Mais il y a surtout, ce qui est plus important, un temps nouveau de l'histoire du monde. Le coup de tonnerre du 11septembre oblige les diplomaties à agir plus vite. Nous sommes face à un impératif de mouvement, nous ne pouvons pas nous satisfaire de l'ordre naturel des choses, qui est dangereux.
On a pendant des décennies qualifié de "régionaux" des conflits aussi graves que ceux du Moyen-Orient, des Balkans ou de l'Afghanistan. Aujourd'hui, on ne peut plus s'en accommoder ; ils ont une capacité à s'envenimer, à compliquer le fonctionnement du monde. L'avenir de notre peuple se joue au-delà de nos frontières. Il y a urgence et je le dis à tous nos diplomates : leur arme ne doit plus être tant le crayon que la montre.
Q - Vous souhaitez relancer les relations avec Washington. Récusez-vous les expressions de votre prédécesseur sur l'"hyperpuissance américaine", le "simplisme" de l'"axe du mal"?

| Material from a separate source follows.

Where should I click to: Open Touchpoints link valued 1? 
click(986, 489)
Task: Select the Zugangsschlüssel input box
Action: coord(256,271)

R - Le monde est plus menacé aujourd'hui par le vertige du vide que par l'excès de la puissance. Le défi, c'est celui de l'organisation du monde: trouver des règles, des valeurs qui fondent notre action commune. Ce qui nous menace, ce n'est pas la puissance mais l'absence de règles et de repères, l'insuffisante responsabilité de la communauté internationale. Il est important que nous ayons une relation de confiance, de franchise, abrupte s'il le faut, avec les Etats-Unis. C'est la première chose que j'aie dite au secrétaire d'Etat Colin Powell, pour qui j'ai une grande estime.
Nous devons travailler ensemble. Nous devons trouver des solutions. C'est ce que nous avons fait, par exemple, à propos de la Cour pénale internationale. Les Etats-Unis souhaitaient protéger leurs forces au-delà des frontières; nous défendions notre vision d'un monde plus moral, plus éthique. Nous avons donc cherché et trouvé un compromis, respectueux du statut de la Cour, sans exception permanente ni universelle.
Q - Mais peut-on travailler avec un pays aussi marqué par l'unilatéralisme?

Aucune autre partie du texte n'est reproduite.